Pages

Selasa, 17 Januari 2012

Zanetti, Kapten Tua Yang Tak Kunjung Menua

Sekitar awal 2000-an, saat Serie-A Liga Italia masih berstatus liga terbaik di dunia, di sana kita bisa menemukan bukan hanya klub dan pemain terbaik, tetapi juga sejumlah pemimpin muda yang gagah dan berwibawa. Selain Paolo Maldini yang telah menjadi bintang internasional sejak awal dekade 90-an, muncul para kapten belia seperti Alessandro del Piero di Juventus, Francesco Totti di AS Roma, Alessandro Nesta di Lazio, dan Javier Zanetti di Inter.

Siapa yang paling hebat di antara mereka? Well, jika melihat seberapa cepat mereka meraih prestasi puncak, tiga nama pertama pantas dikedepankan.
Nesta mengapteni Lazio saat menjuarai Liga Italia 2000, diikuti Totti setahun setelahnya. Del Piero meskipun secara “administratif” adalah wakil kapten Juventus namun ialah pemimpin Si Nyonya Tua di lapangan karena Antonio Conte lebih sering berada di bangku cadangan. Ia sudah terlibat dalam kejayaan Juventus di era 90-an lalu memimpin timnya meraih gelar 2003, 2005, dan 2006 (sebelum dicabut karena Calciopoli). 
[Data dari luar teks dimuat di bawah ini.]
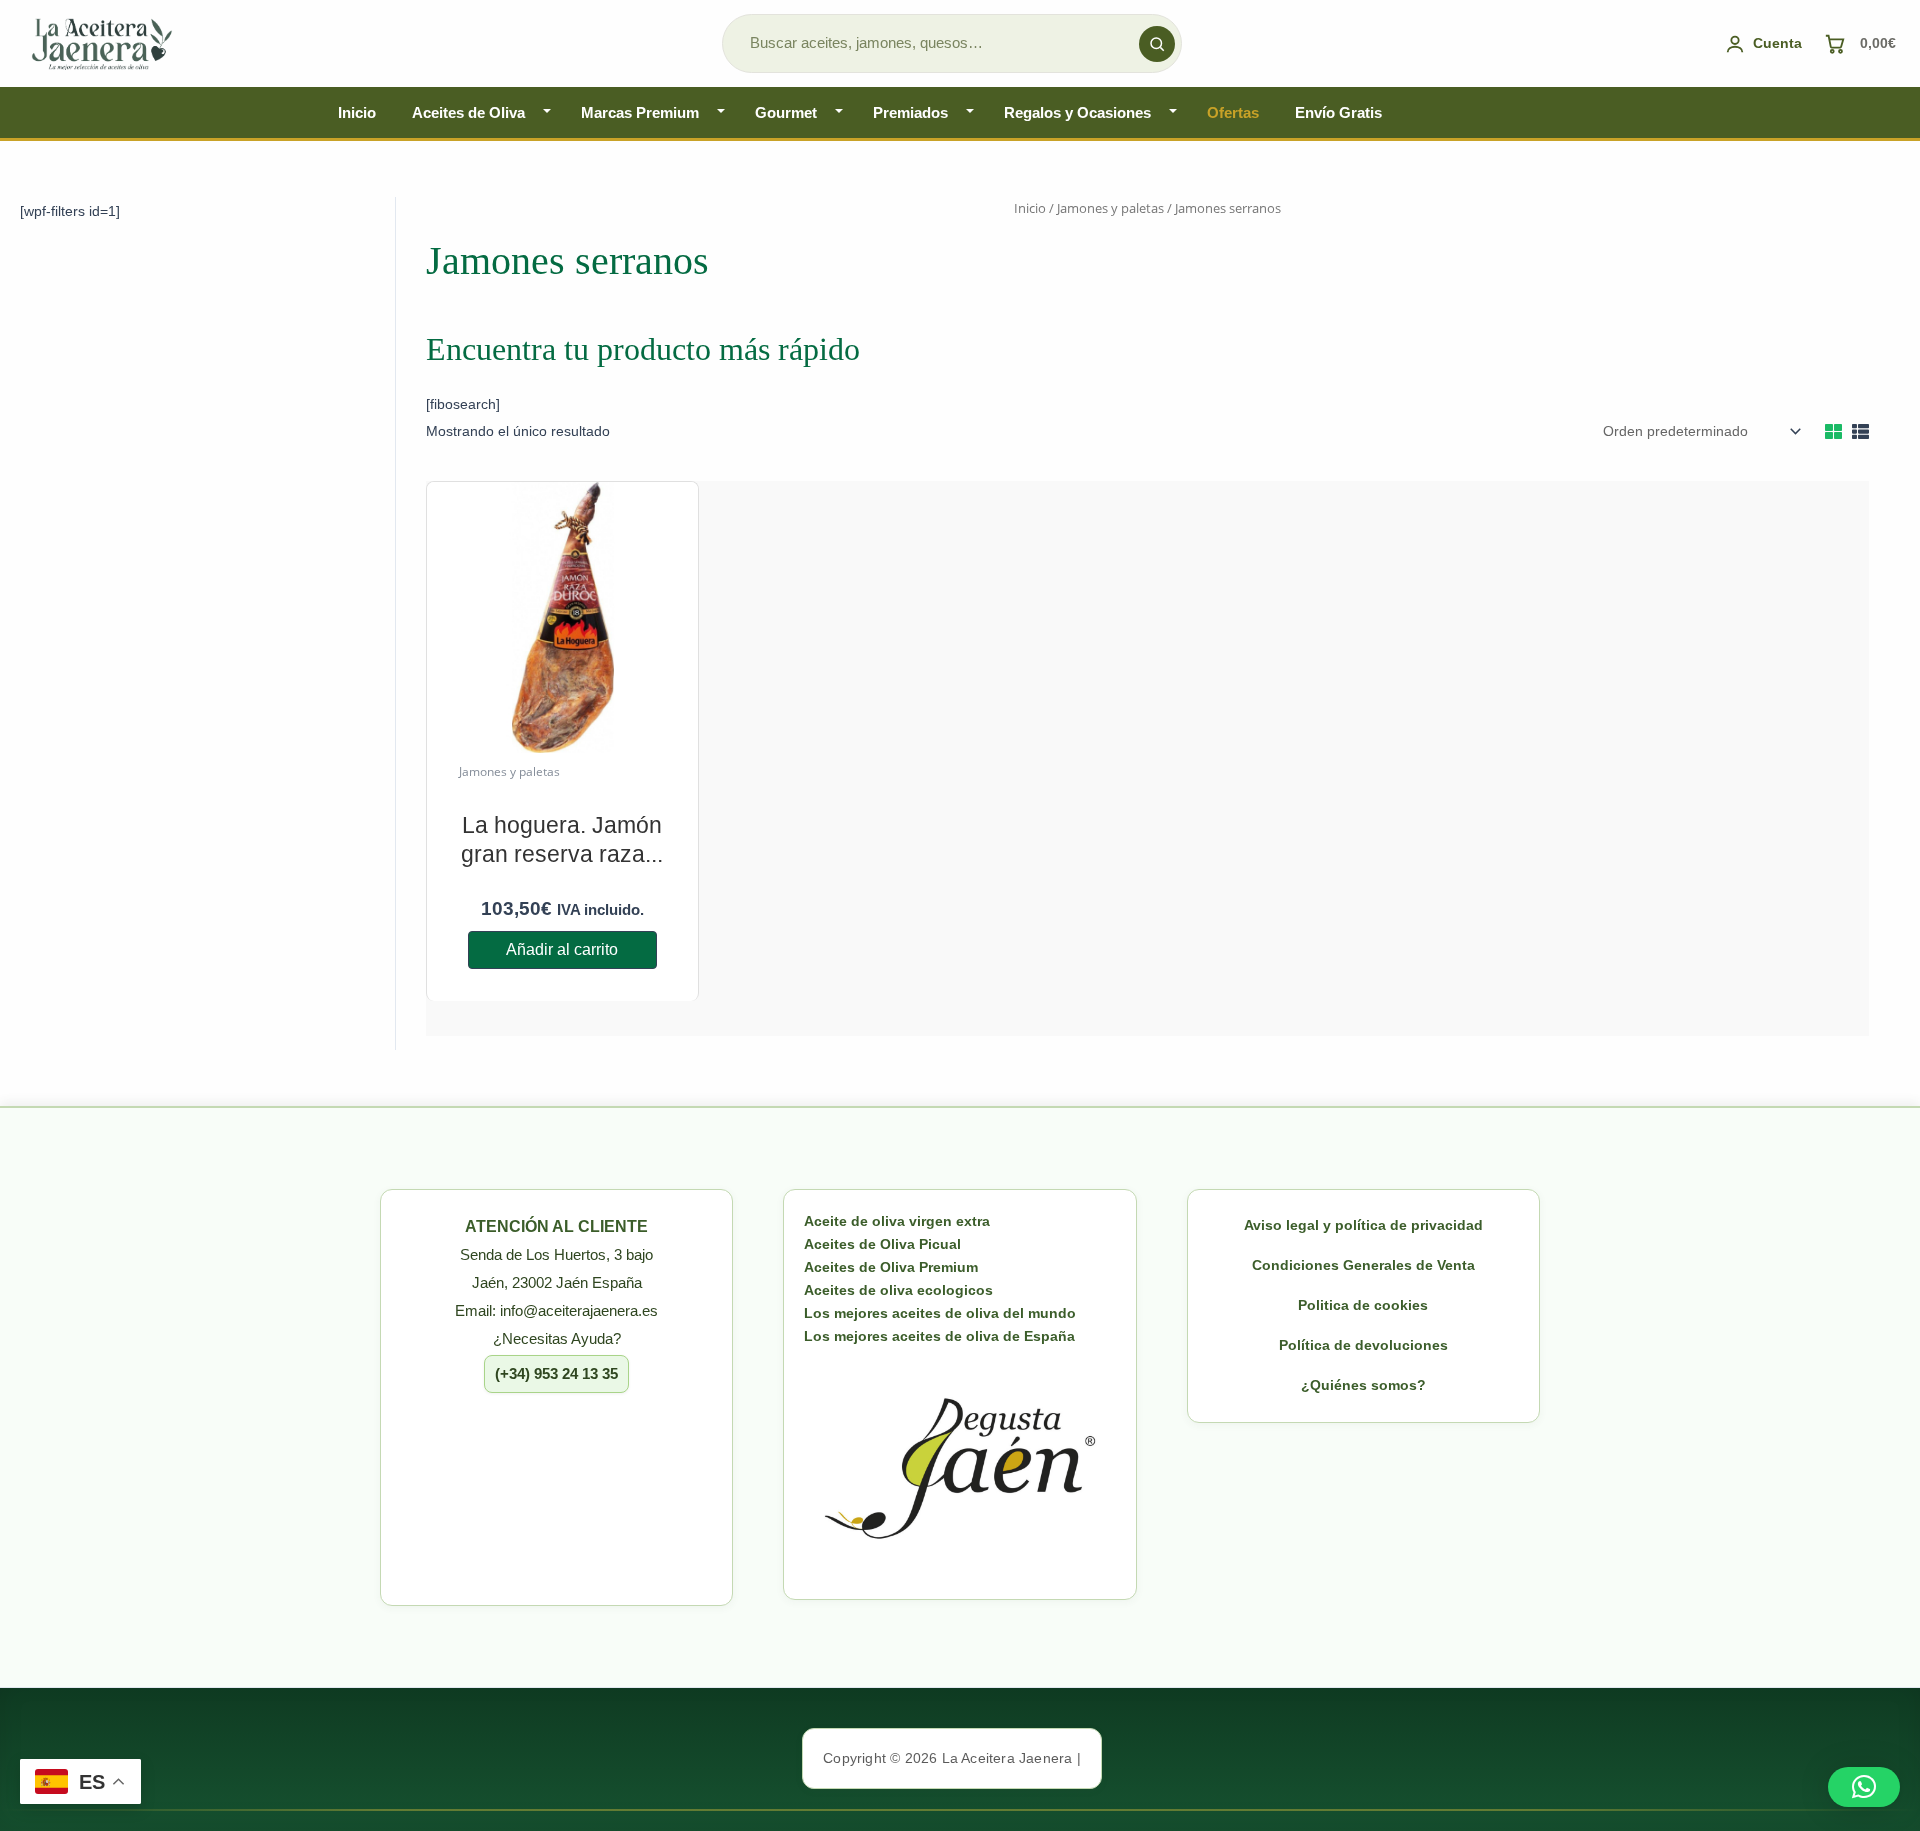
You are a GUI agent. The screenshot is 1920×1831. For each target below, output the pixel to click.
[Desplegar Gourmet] (839, 112)
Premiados (910, 112)
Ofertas (1233, 112)
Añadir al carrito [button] (562, 949)
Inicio (357, 112)
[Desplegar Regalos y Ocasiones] (1173, 112)
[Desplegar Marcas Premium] (721, 112)
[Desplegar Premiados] (970, 112)
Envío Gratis (1338, 112)
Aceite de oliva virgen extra (897, 1221)
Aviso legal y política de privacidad (1363, 1225)
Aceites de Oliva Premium (891, 1267)
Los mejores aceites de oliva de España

Namun jika ukurannya adalah konsistensi dalam waktu lama, Zanetti lah pemenangnya. Ia memang “baru” meraih gelar Serie-A pertamanya pada tahun 2006, namun kini setelah abad 20 berlalu satu dekade, lihatlah apa yang terjadi di lapangan. Nesta telah pindah ke Milan dan kini lebih banyak berkutat dengan cedera. Totti mulai tersingkir dari tim inti Roma karena kesulitan beradaptasi dengan strategi yang dibawa pelatih baru Luis Enrique. Del Piero bahkan mulai jarang muncul di bangku cadangan sekalipun. Bandingkan dengan Zanetti yang masih tetap bermain di hampir seluruh pertandingan Inter di setiap musimnya, dan selalu sebagai pemain starter dengan ban kapten di lengannya. Padahal di antara mereka semua, Zanetti lah yang paling tua. Agustus nanti usianya akan menginjak 39 tahun.  

Sang kapten yang penuh dedikasi
Apa yang membuat El Pupi bertahan di tim inti? Inter adalah salah satu tim yang paling sering berganti pelatih, terutama di era 1990-an dan awal 2000-an. Selama berada di Inter, Zanetti telah bermain di bawah asuhan 17 pelatih berbeda, sejak Roy Hodgson hingga Claudio Ranieri. Tak ada satupun di antara mereka yang sanggup menggeser Zanetti dari tim inti. Tentu tidak mudah untuk bekerjasama dengan para pelatih dengan berbagai pikiran dan strategi yang berbeda, namun Zanetti sanggup melakukannya. Mengapa? Karena ia punya skill, stamina, dan bisa bermain di segala posisi. Namun yang lebih penting adalah ia selalu mengeluarkan seluruh kemampuannya di lapangan. Seorang yang hebat sekalipun tidak akan berguna jika hanya setengah-setengah saat bermain.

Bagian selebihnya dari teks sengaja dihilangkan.